● Exercise description: An exact copy of the listing is what is needed; please output it in full.

----------

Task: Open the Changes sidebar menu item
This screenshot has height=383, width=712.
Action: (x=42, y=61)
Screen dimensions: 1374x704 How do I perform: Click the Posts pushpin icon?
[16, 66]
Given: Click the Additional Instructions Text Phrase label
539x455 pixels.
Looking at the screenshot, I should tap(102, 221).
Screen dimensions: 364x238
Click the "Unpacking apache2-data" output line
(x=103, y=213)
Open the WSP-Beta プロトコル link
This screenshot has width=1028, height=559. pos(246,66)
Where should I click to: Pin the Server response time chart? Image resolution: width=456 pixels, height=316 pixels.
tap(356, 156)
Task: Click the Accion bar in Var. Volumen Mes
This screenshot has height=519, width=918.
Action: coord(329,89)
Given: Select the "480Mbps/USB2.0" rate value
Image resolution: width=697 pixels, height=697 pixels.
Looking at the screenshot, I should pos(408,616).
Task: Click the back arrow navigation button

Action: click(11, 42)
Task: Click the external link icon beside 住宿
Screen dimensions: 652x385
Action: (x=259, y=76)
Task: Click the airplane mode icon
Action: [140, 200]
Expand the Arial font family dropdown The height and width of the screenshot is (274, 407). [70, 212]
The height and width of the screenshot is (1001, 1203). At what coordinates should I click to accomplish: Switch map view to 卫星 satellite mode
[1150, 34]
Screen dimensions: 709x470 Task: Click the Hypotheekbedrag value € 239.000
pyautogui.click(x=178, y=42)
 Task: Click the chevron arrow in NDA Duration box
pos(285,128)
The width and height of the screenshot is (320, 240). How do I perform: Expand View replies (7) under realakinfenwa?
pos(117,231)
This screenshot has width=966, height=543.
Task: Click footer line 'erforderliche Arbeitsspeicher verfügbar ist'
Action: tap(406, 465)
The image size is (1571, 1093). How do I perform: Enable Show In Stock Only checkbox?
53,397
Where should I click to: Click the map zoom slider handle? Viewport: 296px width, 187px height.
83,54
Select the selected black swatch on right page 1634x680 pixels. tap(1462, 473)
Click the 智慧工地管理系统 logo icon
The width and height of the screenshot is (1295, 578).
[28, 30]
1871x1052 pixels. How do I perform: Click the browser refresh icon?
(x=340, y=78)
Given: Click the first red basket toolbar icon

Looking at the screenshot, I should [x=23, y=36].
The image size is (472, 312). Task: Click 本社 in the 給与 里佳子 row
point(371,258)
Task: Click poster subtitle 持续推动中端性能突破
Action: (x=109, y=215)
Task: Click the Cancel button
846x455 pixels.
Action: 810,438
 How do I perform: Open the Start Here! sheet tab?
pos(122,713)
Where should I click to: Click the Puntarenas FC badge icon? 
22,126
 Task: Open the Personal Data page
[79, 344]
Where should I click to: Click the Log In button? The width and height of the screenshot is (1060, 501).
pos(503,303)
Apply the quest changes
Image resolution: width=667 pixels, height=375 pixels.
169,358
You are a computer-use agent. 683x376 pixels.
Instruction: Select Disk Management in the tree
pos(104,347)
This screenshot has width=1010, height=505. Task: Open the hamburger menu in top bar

----------

● Task solution:
Task: Open the Changes sidebar menu item
This screenshot has height=383, width=712.
Action: (x=42, y=61)
Screen dimensions: 1374x704 How do I perform: Click the Posts pushpin icon?
[16, 66]
Given: Click the Additional Instructions Text Phrase label
539x455 pixels.
Looking at the screenshot, I should tap(102, 221).
Screen dimensions: 364x238
Click the "Unpacking apache2-data" output line
(x=103, y=213)
Open the WSP-Beta プロトコル link
This screenshot has width=1028, height=559. pos(246,66)
Where should I click to: Pin the Server response time chart? Image resolution: width=456 pixels, height=316 pixels.
tap(356, 156)
Task: Click the Accion bar in Var. Volumen Mes
This screenshot has height=519, width=918.
Action: coord(329,89)
Given: Select the "480Mbps/USB2.0" rate value
Image resolution: width=697 pixels, height=697 pixels.
Looking at the screenshot, I should pos(408,616).
Task: Click the back arrow navigation button

Action: click(11, 42)
Task: Click the external link icon beside 住宿
Screen dimensions: 652x385
Action: (x=259, y=76)
Task: Click the airplane mode icon
Action: [140, 200]
Expand the Arial font family dropdown The height and width of the screenshot is (274, 407). [70, 212]
The height and width of the screenshot is (1001, 1203). At what coordinates should I click to accomplish: Switch map view to 卫星 satellite mode
[1150, 34]
Screen dimensions: 709x470 Task: Click the Hypotheekbedrag value € 239.000
pyautogui.click(x=178, y=42)
 Task: Click the chevron arrow in NDA Duration box
pos(285,128)
The width and height of the screenshot is (320, 240). How do I perform: Expand View replies (7) under realakinfenwa?
pos(117,231)
This screenshot has width=966, height=543.
Task: Click footer line 'erforderliche Arbeitsspeicher verfügbar ist'
Action: tap(406, 465)
The image size is (1571, 1093). How do I perform: Enable Show In Stock Only checkbox?
53,397
Where should I click to: Click the map zoom slider handle? Viewport: 296px width, 187px height.
83,54
Select the selected black swatch on right page 1634x680 pixels. tap(1462, 473)
Click the 智慧工地管理系统 logo icon
The width and height of the screenshot is (1295, 578).
[28, 30]
1871x1052 pixels. How do I perform: Click the browser refresh icon?
(x=340, y=78)
Given: Click the first red basket toolbar icon

Looking at the screenshot, I should [x=23, y=36].
The image size is (472, 312). Task: Click 本社 in the 給与 里佳子 row
point(371,258)
Task: Click poster subtitle 持续推动中端性能突破
Action: (x=109, y=215)
Task: Click the Cancel button
846x455 pixels.
Action: 810,438
 How do I perform: Open the Start Here! sheet tab?
pos(122,713)
Where should I click to: Click the Puntarenas FC badge icon? 
22,126
 Task: Open the Personal Data page
[79, 344]
Where should I click to: Click the Log In button? The width and height of the screenshot is (1060, 501).
pos(503,303)
Apply the quest changes
Image resolution: width=667 pixels, height=375 pixels.
169,358
You are a computer-use agent. 683x376 pixels.
Instruction: Select Disk Management in the tree
pos(104,347)
This screenshot has width=1010, height=505. Task: Open the hamburger menu in top bar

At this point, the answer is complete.